The benefit to the reader is that the website has information on all the major topics in the news. It is strictly an aggregator, but has a variety of stories from both sources in both mainstream media like the New York Times, USA Today, etc., and what it calls the "Independent" media - a host of websites and blogs such as AlterNet - a left wing news webstie, MotherJones and even The Huffington Post.
The difference is that NewsTrust requires the proactive effort of its viewers to grow the number of stories it has whereas SpinSpotter is a tool, applicable to any content page.
Both sites function on one underlying belief: viewers want to be aware of the fact that they are reading biased content.
Consumers of news have gotten critical about the messengers of news they once trusted blindly. To get an accurate account of news today, the coverage of the same story must by viewed in two different websites, in both mainstream media and "independent" media.

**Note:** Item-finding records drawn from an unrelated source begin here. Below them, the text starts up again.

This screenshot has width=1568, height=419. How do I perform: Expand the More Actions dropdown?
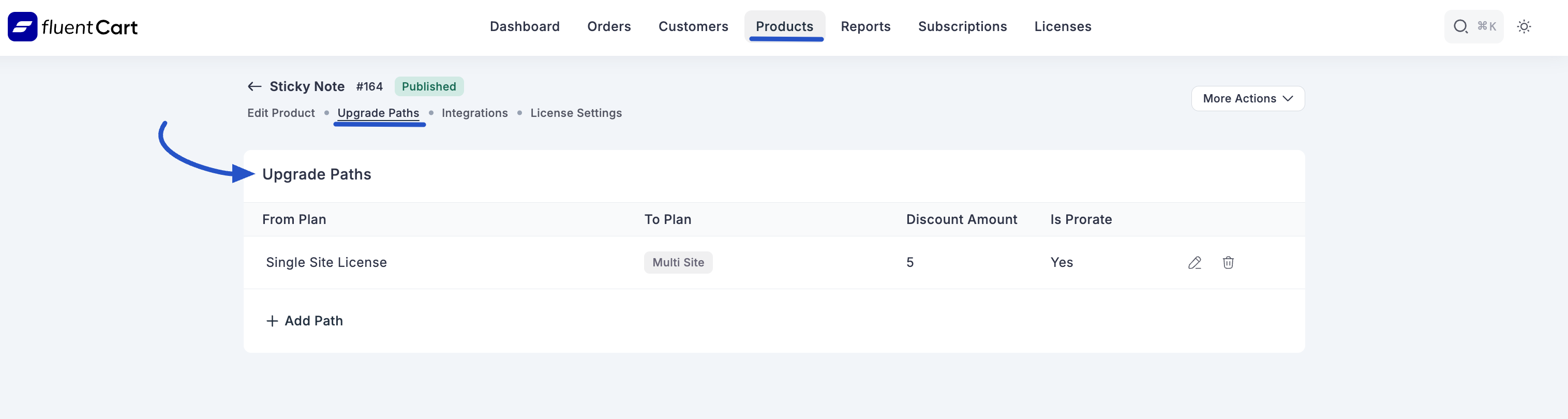(x=1240, y=99)
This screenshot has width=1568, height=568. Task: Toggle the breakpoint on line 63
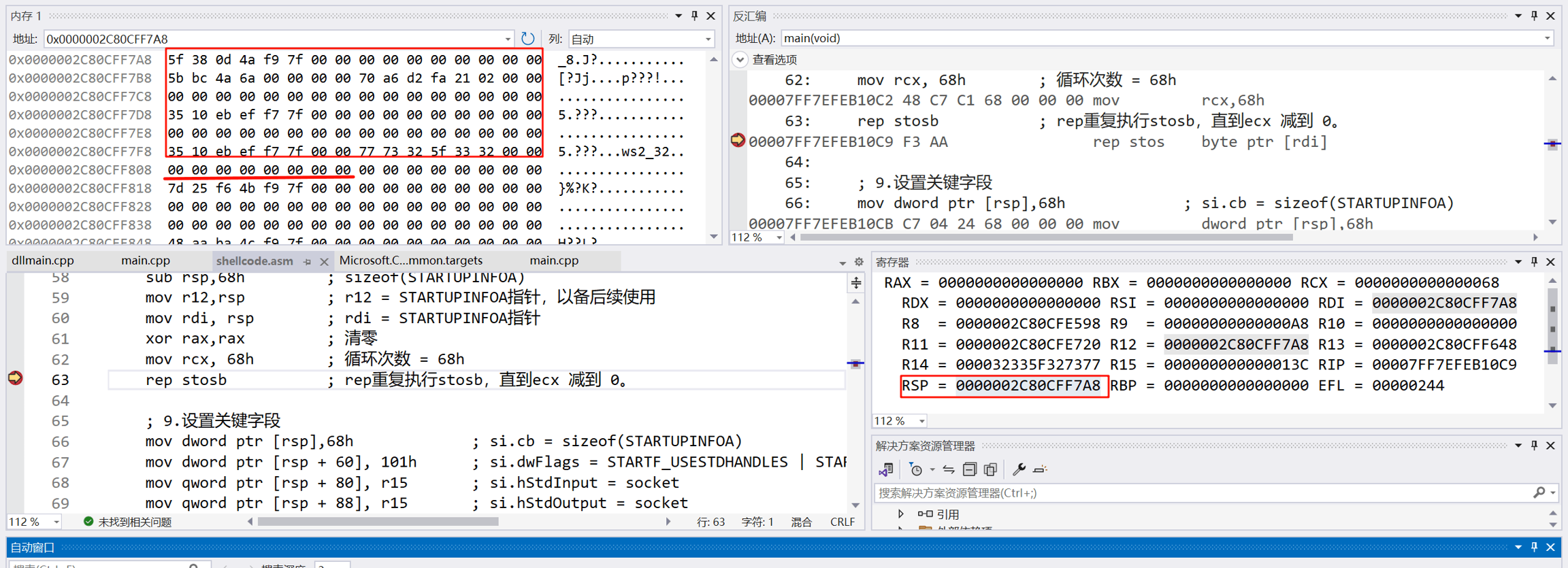pos(15,379)
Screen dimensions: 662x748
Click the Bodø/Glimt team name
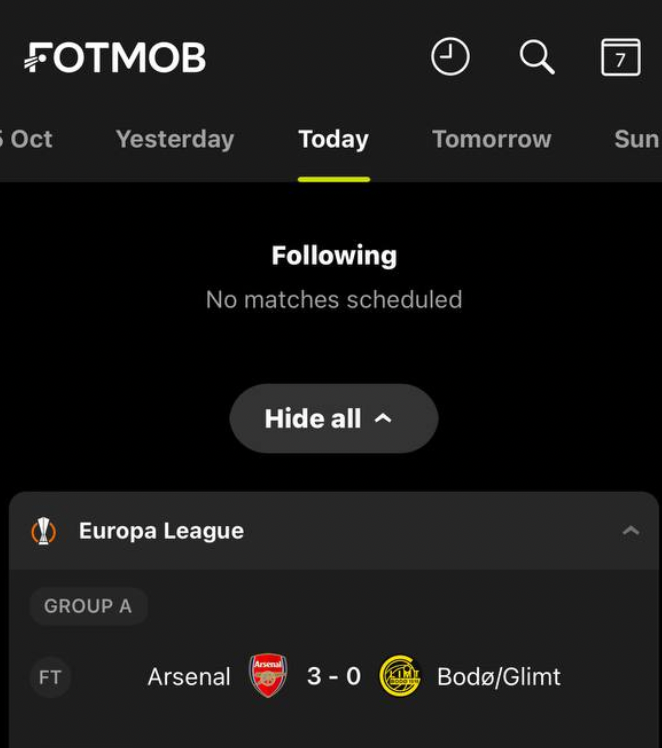(499, 677)
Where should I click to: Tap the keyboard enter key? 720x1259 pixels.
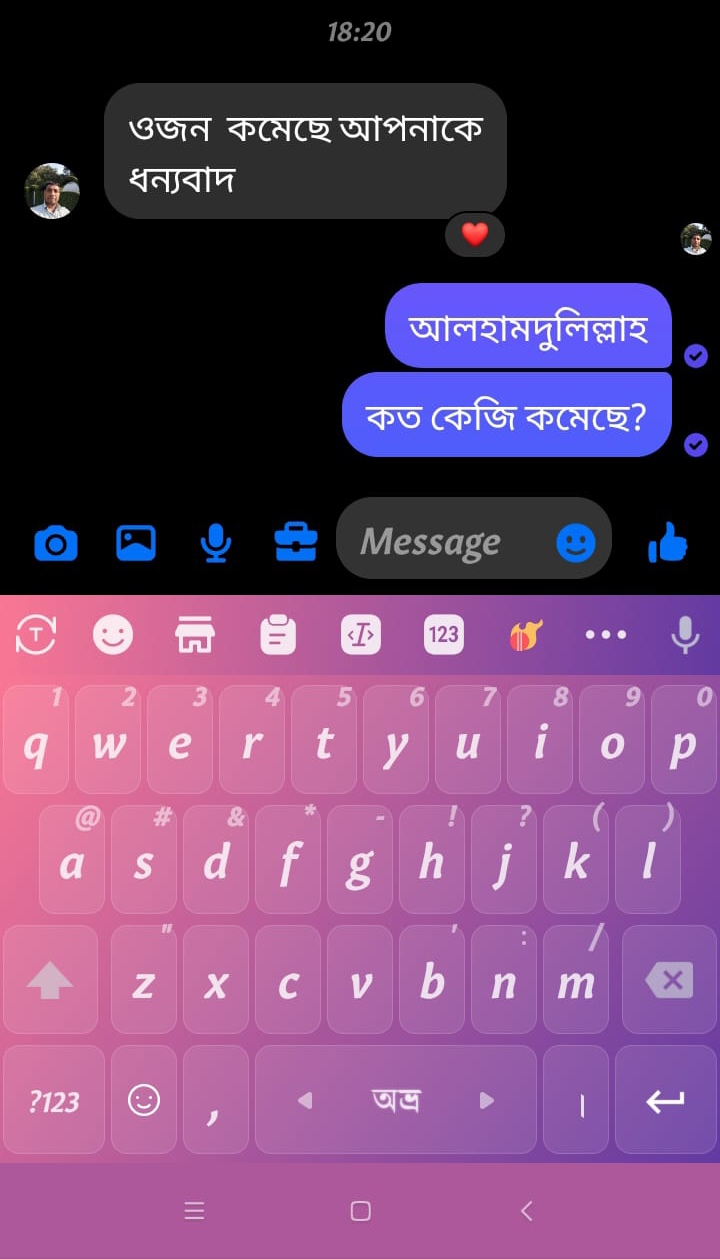click(666, 1100)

Neither NewsTrust nor SpinSpotter would work if readers were not proactively concerned about the quality of news.
No matter what your opinion on blogs and amateur journalism is, you need to accept that these new players in the news industry cannot be ignored and that they are here to stay. And they have earned their place. Websites like Drudge Report, Politico and DailyKos have broken stories which would have arguably gone unnoticed (or maybe just unreported) by the traditional media.